My vacuum cleaner, the one that I received as a house warming gift, wanted to join the war effort. I usually left the television on, receiving relays from a med bot that I had sponsored with a couple other friends. My vacuum cleaner watched the streams intently. I wondered if aspiration was coded into them, to make them appear a little more human. My vacuum cleaner was a mere 2 feet from toe to shoulder. Everyday, it spent 5 hours cleaning. At exactly six pm, the stream would start. It never demanded that is switch to the channel. However, it watched intently when I did.
It was a shame when I had to let the streaming go. Expenses had made it difficult to keep sponsoring the bot. I knew there was no real emotion behind the machine, but I felt sad reporting it to him. That night, he asked me if he could enlist.
What makes you think they need cleaners in the front?
they need every bolt we can spare, sir.
What makes you think you are spare?
There were no more questions that night. The following day, a prime time special was streamed for the general public. The Commander detailed the nature of the offensive, and how deep sea expeditions were being held to find and root out Octopod bases. Of course, we were reassured that no civilians, man or octopus was harmed in the operations.
My vacuum cleaner asked me a different question that night
why do you not enlist sir?
but does not define you? That you have no one fixed purpose?
I also have the right to exercise choice.
why would not chose to join the effort?
Humans have an expression. “Too many cooks spoil the soup.”
only humans could apply the same logic to soup and war.
Several days later, we learned about the assault on the harbor. At once, anti octopus sentiments skyrocketed. Restaurants held Octopod night, selling tentacles and sushi by the kilo. My vacuum cleaner found it odd.
why ingest the enemy if they disgust you so?

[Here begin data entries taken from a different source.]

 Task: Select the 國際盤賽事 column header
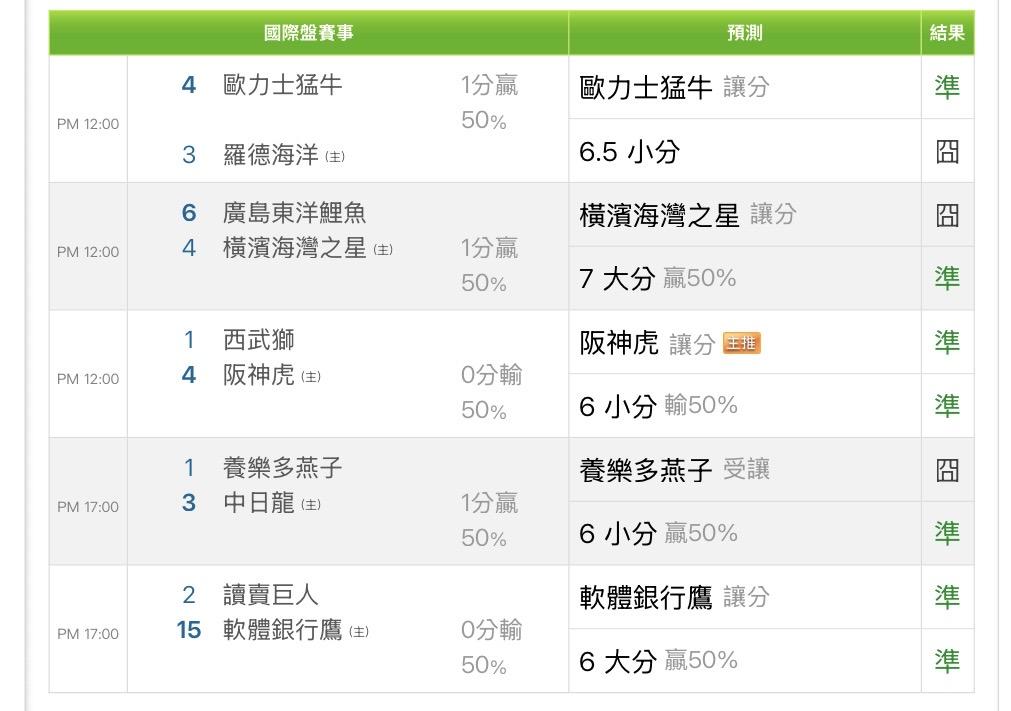[308, 33]
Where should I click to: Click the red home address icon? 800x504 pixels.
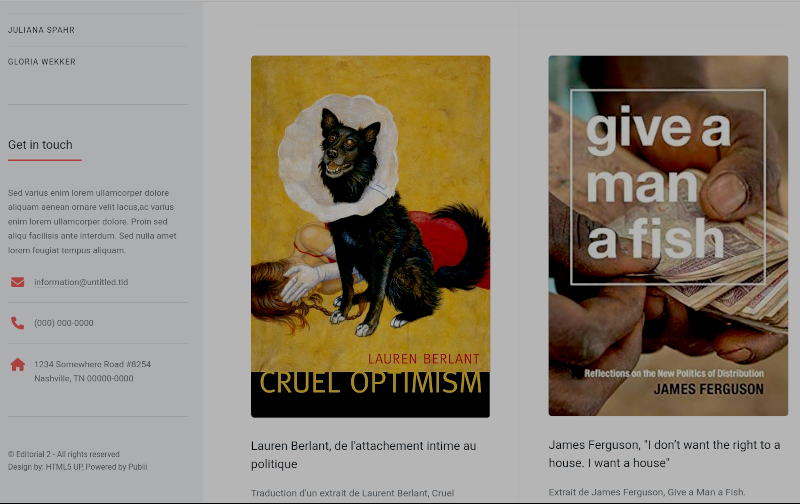[17, 364]
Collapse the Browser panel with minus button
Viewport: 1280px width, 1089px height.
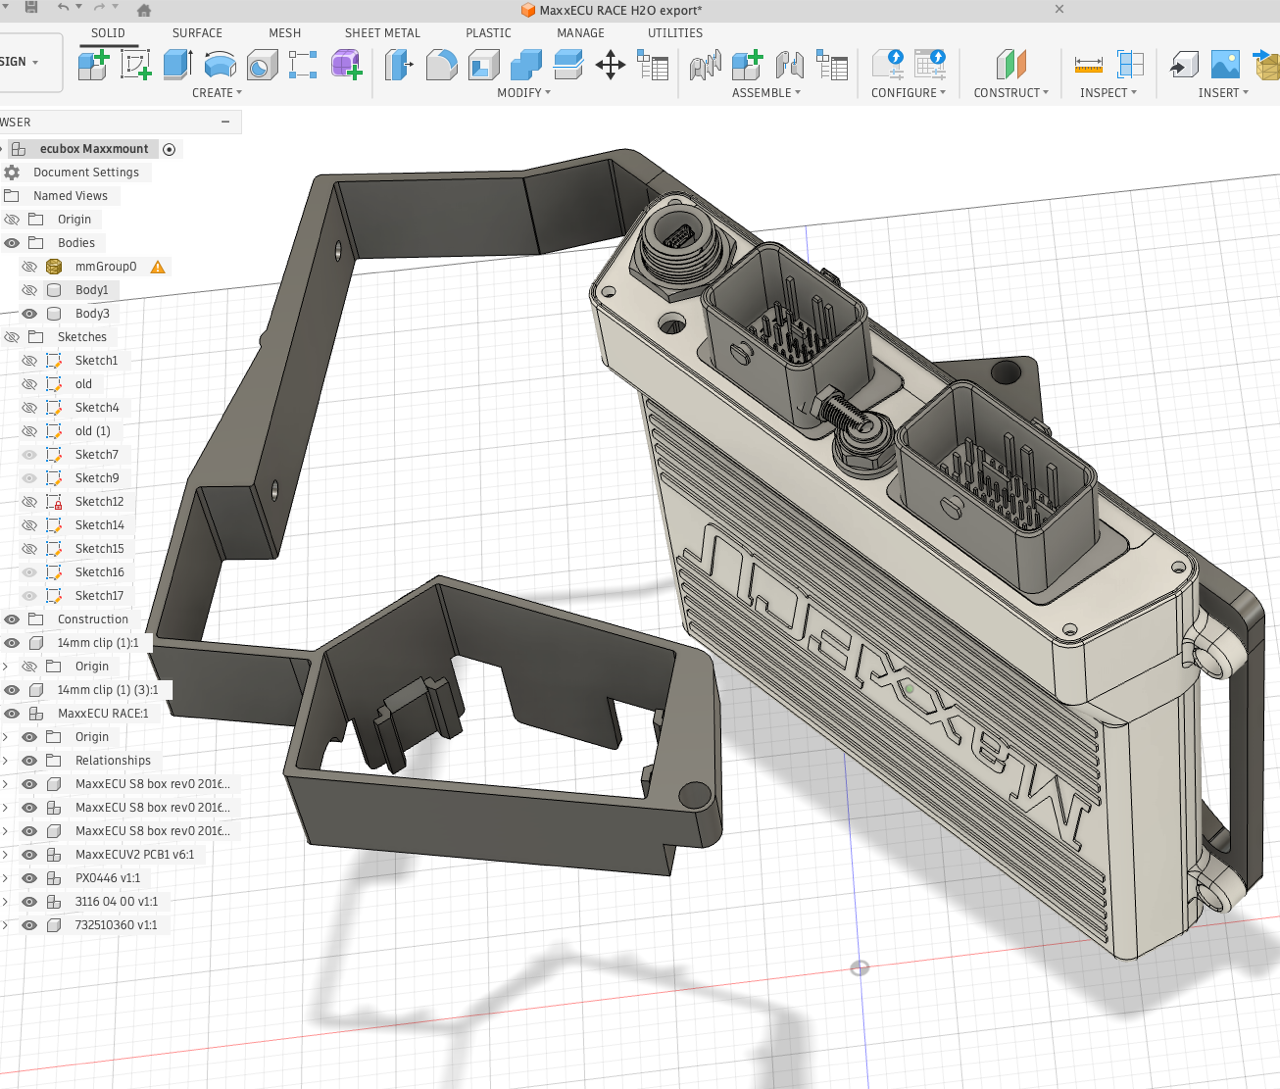click(x=226, y=122)
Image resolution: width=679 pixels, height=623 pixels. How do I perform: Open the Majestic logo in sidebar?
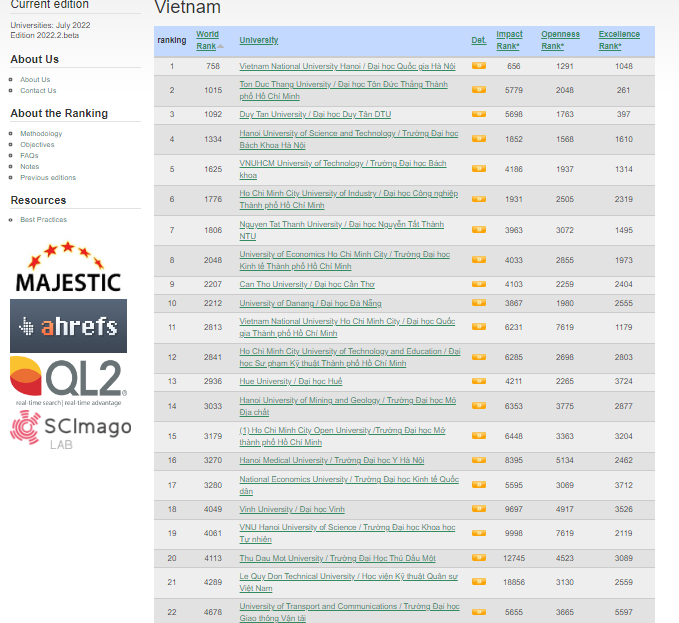click(x=68, y=268)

I think I told you to clean the washroom yesterday.
you asked me to do it if I could
i am not designed to determine whether I can.

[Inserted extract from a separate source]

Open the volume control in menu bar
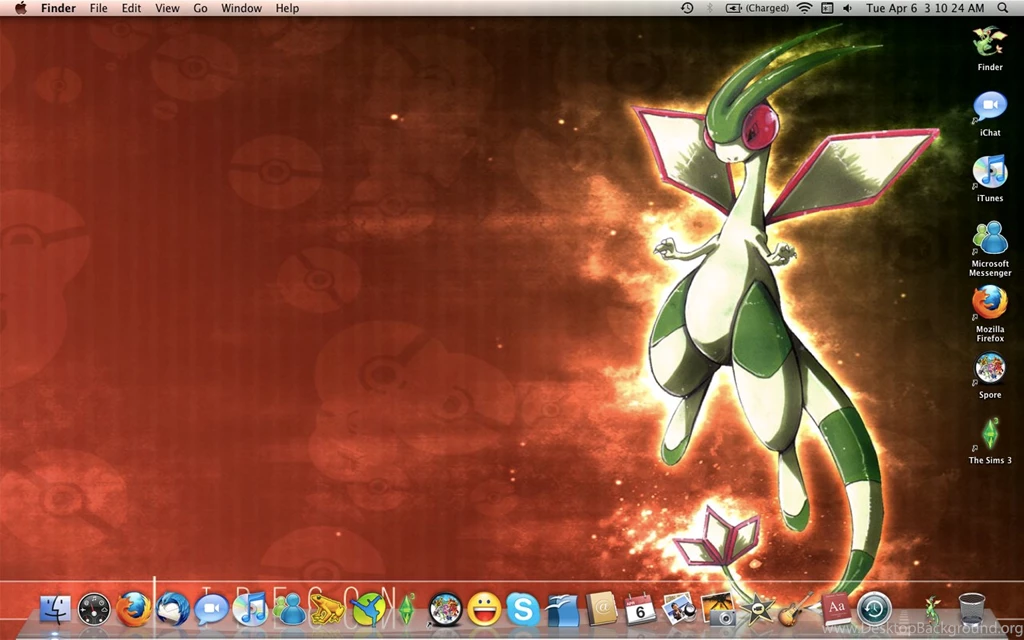Viewport: 1024px width, 640px height. [848, 8]
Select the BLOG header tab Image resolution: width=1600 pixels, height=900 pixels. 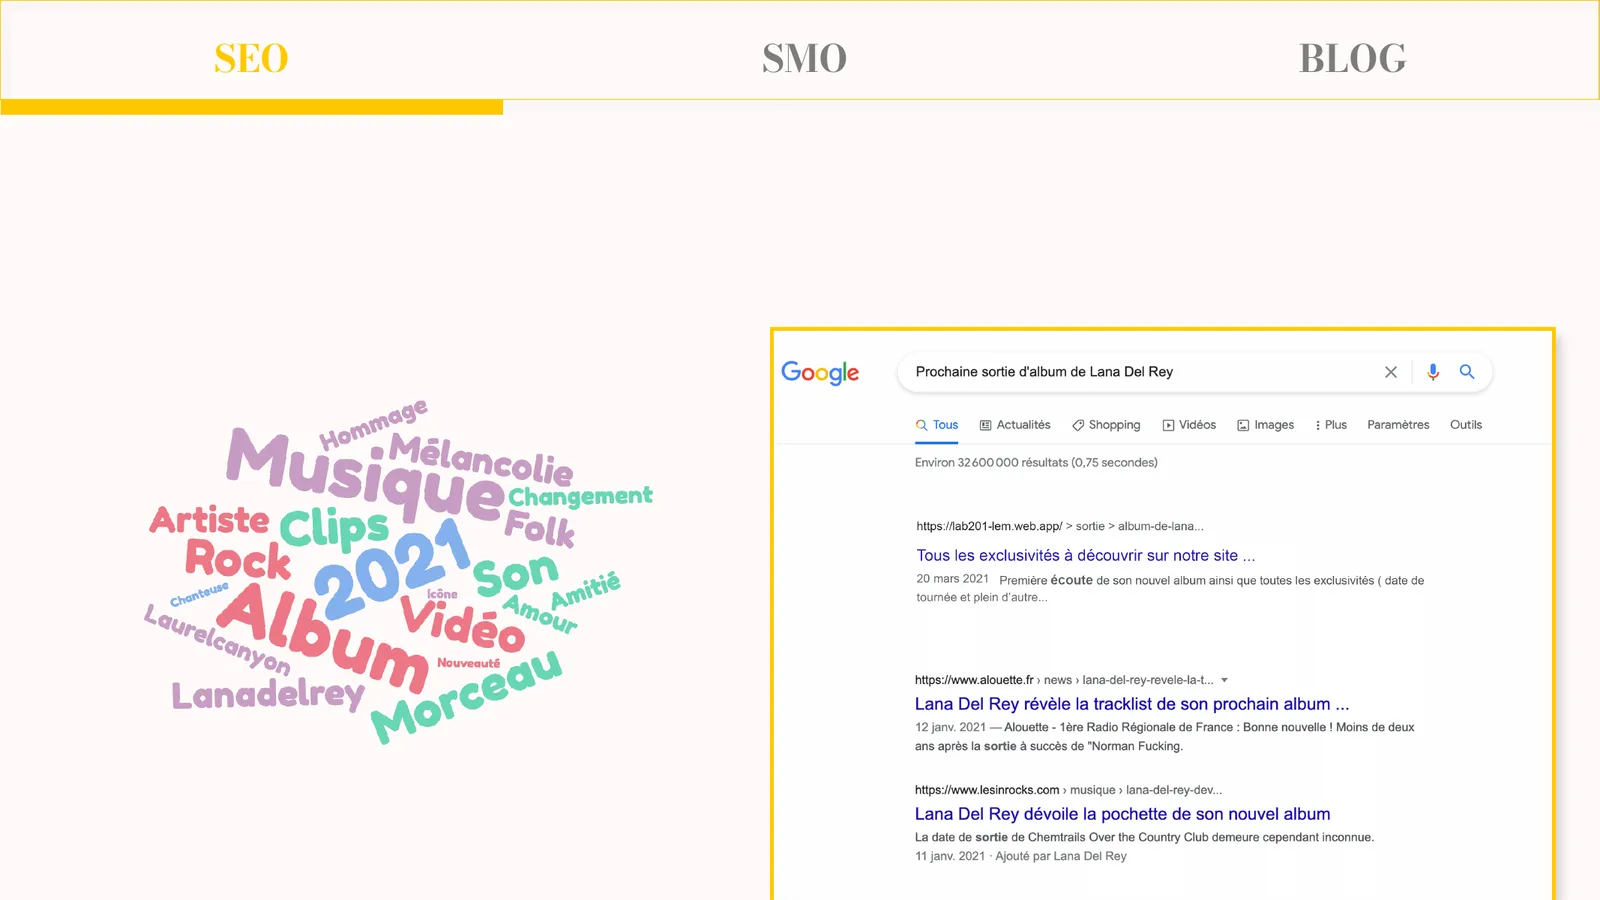coord(1352,58)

There was bomb alert in the city. I was hitching a ride with a friend.
Clean the house. Try not to get bombed.
i might finally get a chance to fight, sir.
The threat was real. But there was little we did to worry about it. Out bunker hosted a party, with calamari sushi and chicken. The telecast showed the heptas bombing the city. I saw my house on the feed. Of course, my vacuum cleaner was on the terrace, voice blinker lit. The camera never caught what he said.
I came back to the house to find it partially rocked. Everything inside the house was alright. It was the terrace that had been messed up. My vacuum cleaner was there too, quite broken. The voice blinker was still lit.
ERROR: command request: “kill heptas” not found.